Then we build the validation set:


validation_set_size = 30



def move_images(from_path, to_path):

  files = os.listdir(from_path)

  folder_size = len(files)

  first_index = folder_size - validation_set_size

  files_to_move = files[first_index:]



  for file_name in files_to_move:

    source_file_name = from_path + file_name

    destination_file_name = to_path + file_name

    shutil.move(source_file_name, destination_file_name)



move_images("./tesla-cars-dataset-master/tesla-model-3/", "./validation_images/tesla_model_3/")

move_images("./tesla-cars-dataset-master/tesla-model-s/", "./validation_images/tesla_model_s/")

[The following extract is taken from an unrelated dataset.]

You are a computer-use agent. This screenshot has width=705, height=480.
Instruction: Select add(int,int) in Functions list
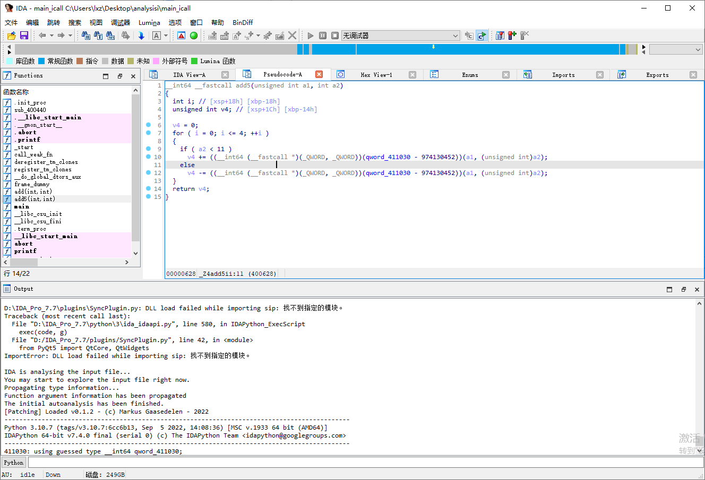point(33,191)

move_images("./tesla-cars-dataset-master/tesla-model-x/", "./validation_images/tesla_model_x/")



We rename the folders:


mv tesla-cars-dataset-master training_images

mv training_images/tesla-model-3 training_images/tesla_model_3

mv training_images/tesla-model-s training_images/tesla_model_s

mv training_images/tesla-model-x training_images/tesla_model_x



Now we create the X variable that contains the images and the y variable that contains the labels:


img_height = 256

img_width = 256



def load_images(paths):

  X = []

  y = []



  for path in paths:

    images_paths = os.listdir(path)



    for image_path in images_paths:

      complete_path = path + image_path

      image = load_img(complete_path, target_size=(img_height, img_width))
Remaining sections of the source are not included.